Two people had died on this spot. She was too battered and numb to examine the experience in detail, but she sensed they were young, a girl of around thirteen and her brother, a little older. The girl had called him Shinaai. He had gone to retrieve the runaway goats against the family's instructions, and she had followed to bring him back, also against orders. They'd been shot by someone the girl thought of as the New People and the Enemy People: men on horses, many of them, enough to make that awful, air-quivering thunder of hooves and motion and manic energy.
She did a quick inventory and admitted that she was beat to crap, that she'd done all she could for now. She absolutely had nothing left, emotionally or physically.
But the wrong of it! The lingering sense of the girl's last bitter instant fired her, and she sat back down, suppressed her sobs, and stubbornly ordered herself to stillness. She willed it to come again: demanded that the ghost cycle through its manifestation, commanded herself to find and tolerate the echoes of that life and death. Insisted that the rocks give up their secrets. Whatever, however the hell it worked.
But of course you couldn't force it.
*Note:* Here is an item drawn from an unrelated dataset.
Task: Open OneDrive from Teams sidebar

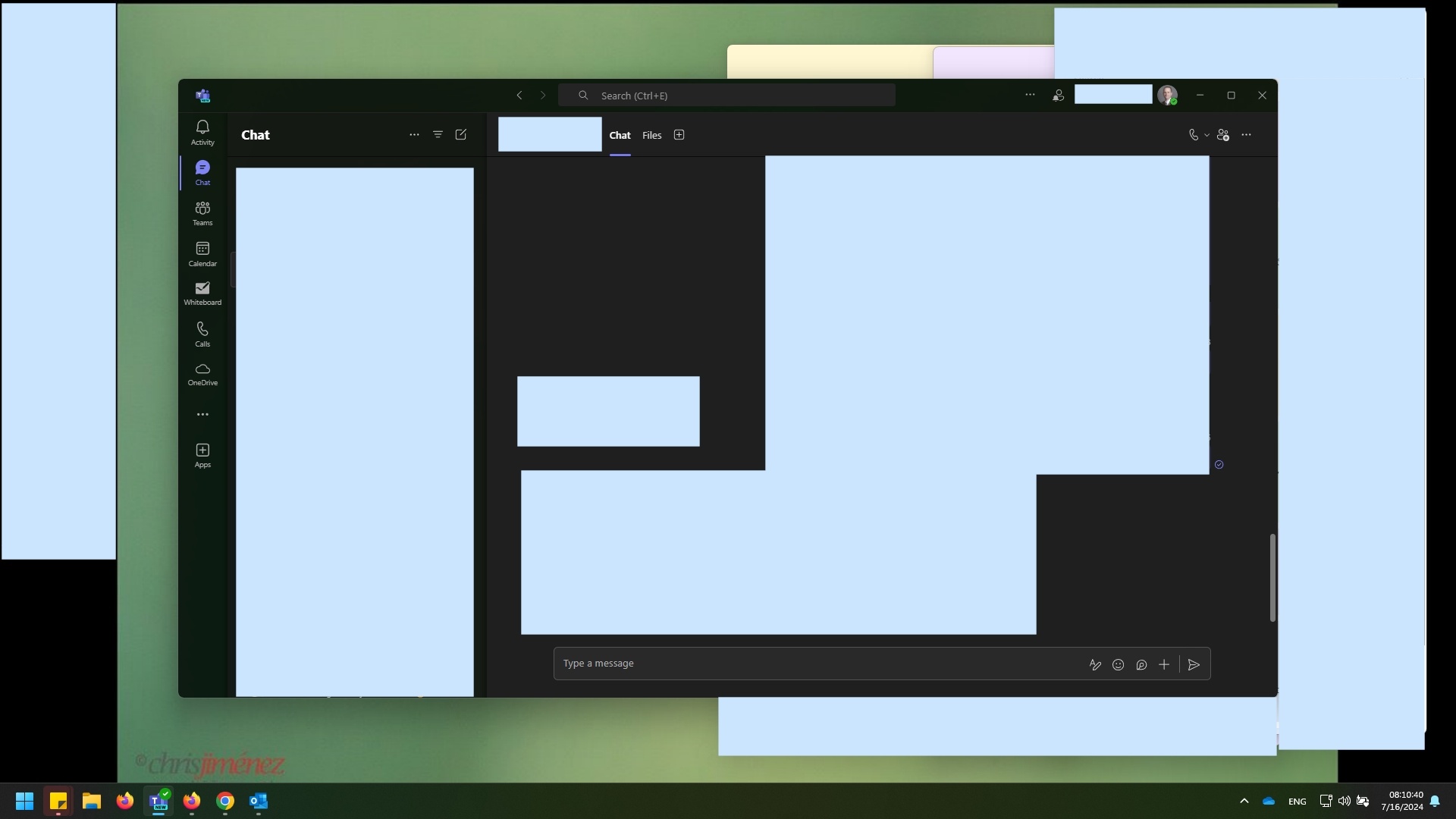Action: (x=202, y=374)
You couldn't find it if it wasn't there or if you weren't ready. After fifteen more minutes, she accepted the obvious and got creakily to her feet.
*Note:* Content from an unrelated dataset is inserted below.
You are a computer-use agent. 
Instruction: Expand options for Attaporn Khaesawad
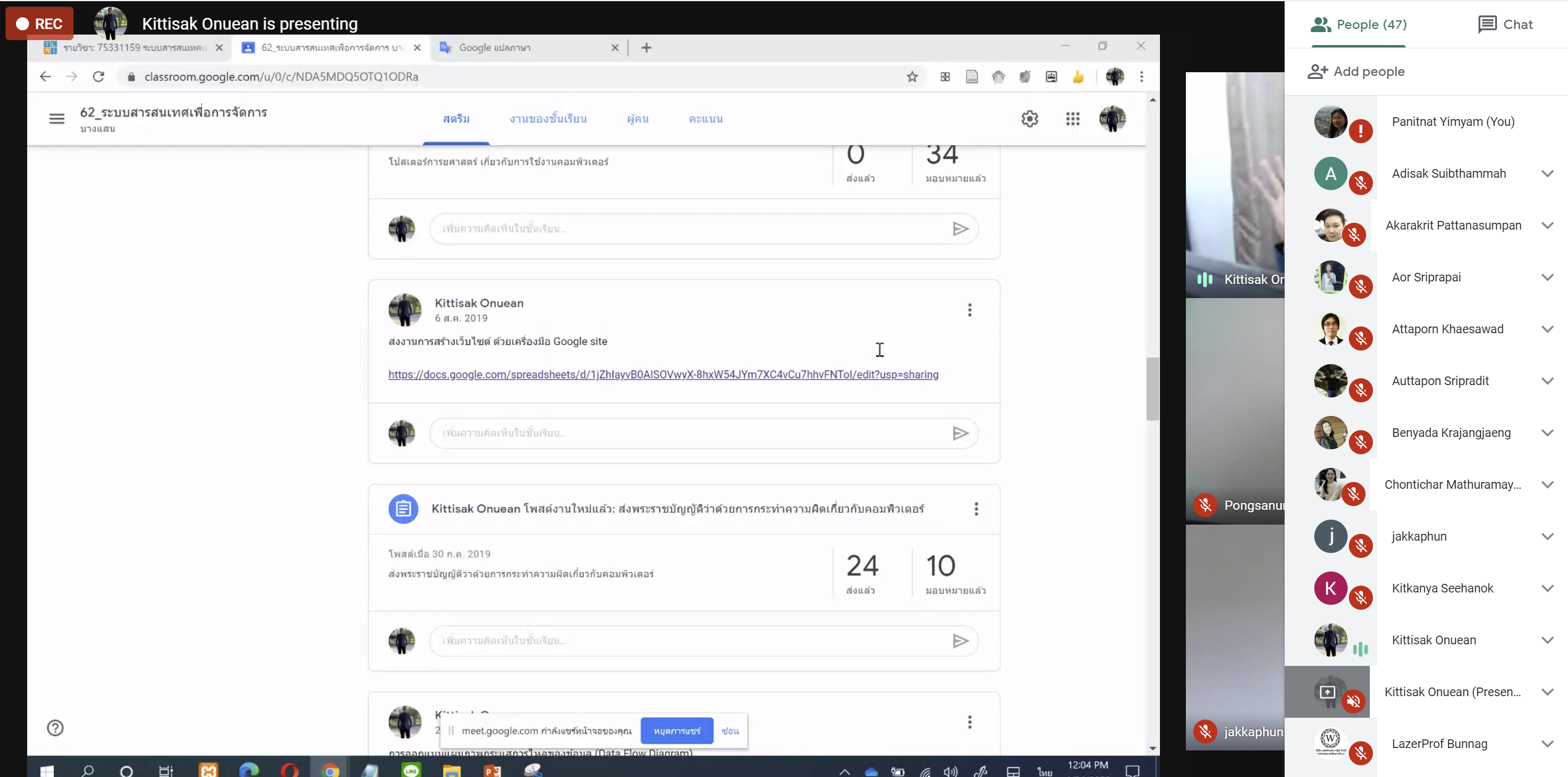[1547, 329]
She limped up the ravine to retrieve the backpack and blanket. Climbing over the rock dam again, she thought about the spatiotemporal divergence she'd experienced on her way down, during her urgent rush to warn her brother. The rocks impeding Cree's passage didn't exist in the world of the girl whose final moments she'd experienced; clearly the avalanche that had brought this tumble down hadn't been there when the girl had lived. Her stumbling efforts to clamber over the rocks when half her world didn't contain them brought home just what Tommy must be experiencing when the entity was active in him. It explained the confusion of his labored attempts to climb through the corral fence, or to come down off the examining table: spatiotemporal double vision.
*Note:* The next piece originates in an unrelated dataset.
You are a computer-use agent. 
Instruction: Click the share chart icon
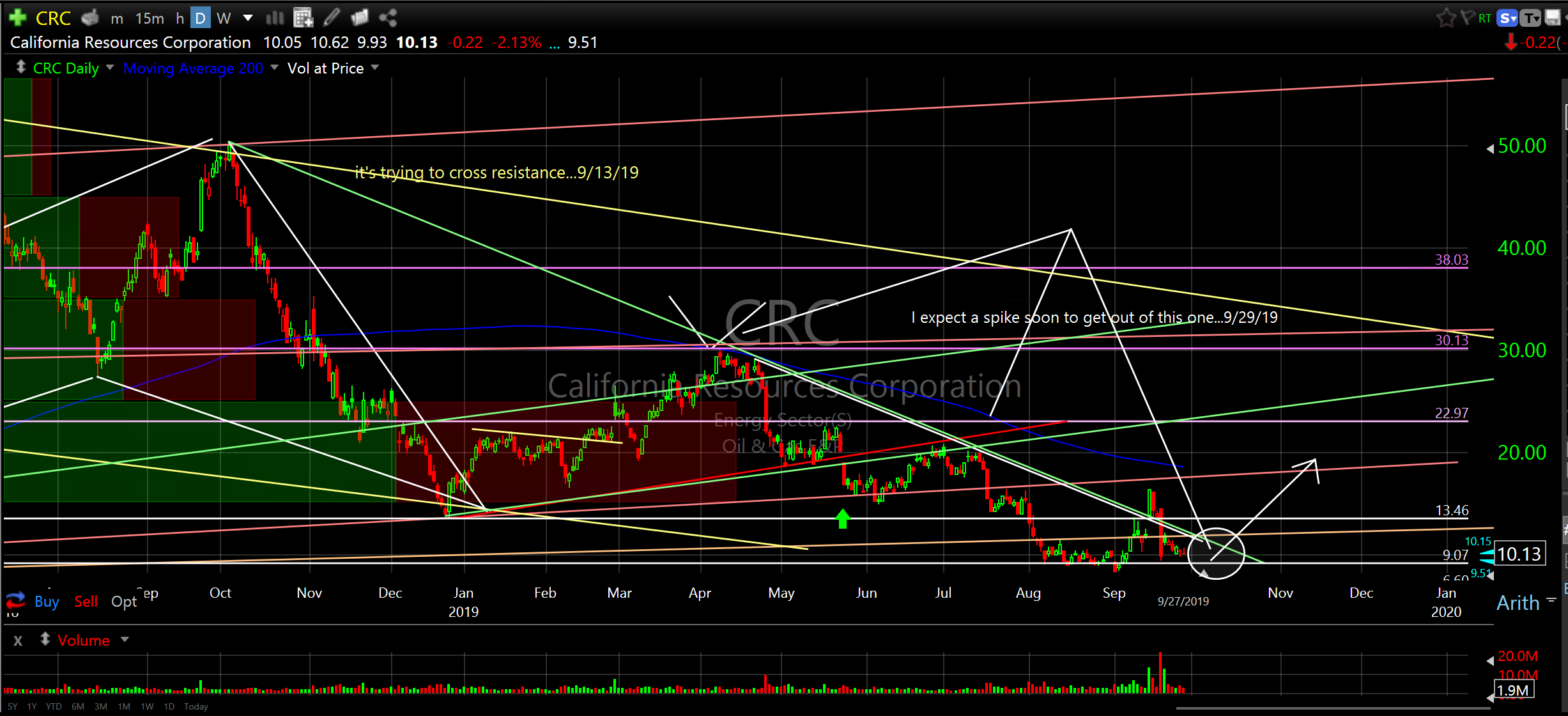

She made it to the niche and stuffed her things into the backpack, then sat for a moment in the dead silence of the night. Not seeking or expecting anything to happen, just scraping together enough energy to walk back to the school.
But something was happening.
Ice crystals tingled in her veins: There was a noise. It had started subliminally and grew imperceptibly until it demanded notice and then it was undeniable. At first, a distant mosquito, and now a big, resounding noise, echoing up from the mouth of the ravine.